Alasan mengapa bangunan Museum Bahari ini perlu untuk dikonservasi dikarenakan bangunan ini menyimpan banyak kenangan tentang cagar budaya masa lalu dari bangsa Indonesia. Dengan berkunjung ke Museum Bahari pengunjung akan mengetahui sejarah dan begitu banyak kekayaan yang dimiliki Bangsa Indonesia. Bermacam-macam koleksi dipamerkan pada museum ini. Hanya dengan melihatnya pengunjung akan mendapatkan kenangan yang berharga. Tidak ketinggalan pula pesona kawasan kota tua akan dapat membangkitkan kenangan terhadap bangsa lain yang pernah menjajah bangsa kita di masa lalu. Berlandaskan alasan tersebut sangatlah layak dilakukan konservasi terhadap Museum Bahari ini.
Arahan pelestarian bangunan.
Arahan pelestarian bangunan bersejarah di Kawasan Museum Bahari dirumuskan berdasarkan pertimbangan faktor penyebab perubahan fisik bangunan bersejarah. Adapun arahan pelestarian bangunan bersejarah di Kawasan Museum Bahari adalah sebagai berikut :
  • Penyusunan pedoman tata cara pemeliharaan bangunan kuno-bersejarah termasuk memuat bagian-bagian bangunan yang harus dipertahankan keasliannya. Hal ini bertujuan agar setiap bangunan bersejarah memiliki perlindungan yang jelas, sah dan mengikat sehingga apabila terjadi pergantian kepemilikan bangunan di sekitar Museum Bahari, perubahan fisik bangunan oleh pemilik baru dapat dicegah. Juga dengan pemberian sanksi yang tegas kepada pemilik bangunan yang melakukan perubahan pada bangunan bersejarah.
  • Memberikan informasi yang jelas mengenai pentingnya pelestarian bangunan bersejarah secara rutin kepada masyarakat melalui publikasi atau penyuluhan dan mengajak pemilik bangunan untuk ikut berperan aktif dalam pelestarian bangunan bersejarah di kawasan.
  • Pemberian insentif kepada pemilik bangunan yang telah berperan serta dalam menjaga kelestarian fisik bangunan dan kawasan, melalui pemberian bantuan dana perawatan bangunan, subsidi atau pemberian keringanan retribusi.
  • Pemberian penghargaan dari pemerintah kepada pemilik bangunan atau masyarakat yang telah berperan aktif dalam pelestarian bangunan bersejarah, penghargaan dapat berupa piagam, publikasi, subsidi untuk pemeliharaan bangunan.
  • Mempertahankan bentuk fisik bangunan 100% seperti apa adanya dan melakukan pemeliharaan dan perlindungan orisinalitas bentuk bangunan. Memperbaiki fisik bangunan yang telah terjadi kerusakan dengan tetap menjaga bentuk asli bangunan.
  • Membuat acara-acara bulanan atau tahunan yang berskala nasional untuk promosi kawasan.
  • Pemerintah dapat mengambil alih kepemilikan serta pengelolaan bangunan kuno yang terbengkalai atau pemilik tidak mampu lagi melakukan perawatan.
Gambar 1.2. Lokasi Museum Bahari dilihat dari peta
Sumber : google maps museum bahari, (2018)

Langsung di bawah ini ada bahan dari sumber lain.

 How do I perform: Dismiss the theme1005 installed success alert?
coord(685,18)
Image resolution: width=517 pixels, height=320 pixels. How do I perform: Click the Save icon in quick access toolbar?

Museum Bahari terletak di Jl. Pasar Ikan. Museum ini berbatasan dengan :
·         Sebelah utara : Rumah warga
·         Sebelah timur : Rumah warga dan warung perniagaan
·         Sebelah selatan : Pasar dan Menara Syahbandar
·         Sebelah barat : Teluk Jakarta
Terlihat dengan jelas bahwa museum ini di kelilingi oleh rumah warga karena letak dari museum ini yang menjorok ke dalam. Area terbuka sangat kurang pada kawasan ini sehingga membuat suhu menjadi panas karena didukung juga oleh jalan raya yang tidak jauh dari lokasi bangunan.
Gambar 1.3. Unit bangunan pada Museum Bahari
Sumber :  google maps museum bahari, (2018)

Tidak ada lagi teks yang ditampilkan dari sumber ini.